> [Fonte]
Acórdãos T CONFLITOS

Acórdão do Tribunal dos Conflitos
Processo:029/18
Data do Acordão:10/25/2018
Tribunal:CONFLITOS
Relator:LEONES DANTAS
Descritores:CONFLITO NEGATIVO
APOIO JUDICIÁRIO
Sumário:O tribunal competente para conhecer da impugnação do despacho do Instituto de Segurança Social que nega o apoio judiciário requerido, é o que for competente para o julgamento da ação em função da qual o apoio judiciário foi requerido.
Nº Convencional:JSTA000P23791
Nº do Documento:SAC20181025029
Data de Entrada:05/25/2018
Recorrente:CONFLITO NEGATIVO DE JURISDIÇÃO, ENTRE O TRIBUNAL JUDICIAL DA COMARCA DE SANTARÉM, JUÍZO LOCAL CÍVEL DE SANTARÉM - JUIZ 1 E O TRIBUNAL ADMINISTRATIVO E FISCAL DE COIMBRA, UNIDADE ORGÂNICA 1.
RECORRENTE: A…………
RECORRIDO: INSTITUTO DA SEGURANÇA SOCIAL, I.P.
Recorrido 1:*
Votação:UNANIMIDADE
Área Temática 1:*
Aditamento:
Texto Integral: Acordam no Tribunal dos Conflitos
I

I - Em 20 de fevereiro de 2017, A………… solicitou à Segurança Social - Centro Distrital de Santarém do Instituto da Segurança Social, apoio judiciário na modalidade dispensa de taxa de justiça, a fim de instaurar ação para efetivação de responsabilidade civil pelos danos sofridos na sequência de uma eletrização de que foi vítima quando tomava banho num Lar de Estudantes em Coimbra, cuja universidade frequentava.

> [Instruções do exercício] Transcreva fielmente o trecho do acórdão que começa em "Acórdãos T CONFLITOS" e prossegue até "UNIDADE ORGÂNICA 1.".

> [Dados apresentados]
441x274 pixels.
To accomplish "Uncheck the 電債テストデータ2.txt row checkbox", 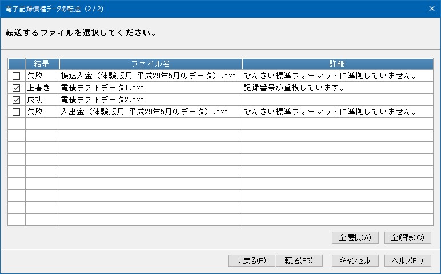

> [Solução do exercício]
Acórdãos T CONFLITOS

Acórdão do Tribunal dos Conflitos
Processo:029/18
Data do Acordão:10/25/2018
Tribunal:CONFLITOS
Relator:LEONES DANTAS
Descritores:CONFLITO NEGATIVO
APOIO JUDICIÁRIO
Sumário:O tribunal competente para conhecer da impugnação do despacho do Instituto de Segurança Social que nega o apoio judiciário requerido, é o que for competente para o julgamento da ação em função da qual o apoio judiciário foi requerido.
Nº Convencional:JSTA000P23791
Nº do Documento:SAC20181025029
Data de Entrada:05/25/2018
Recorrente:CONFLITO NEGATIVO DE JURISDIÇÃO, ENTRE O TRIBUNAL JUDICIAL DA COMARCA DE SANTARÉM, JUÍZO LOCAL CÍVEL DE SANTARÉM - JUIZ 1 E O TRIBUNAL ADMINISTRATIVO E FISCAL DE COIMBRA, UNIDADE ORGÂNICA 1.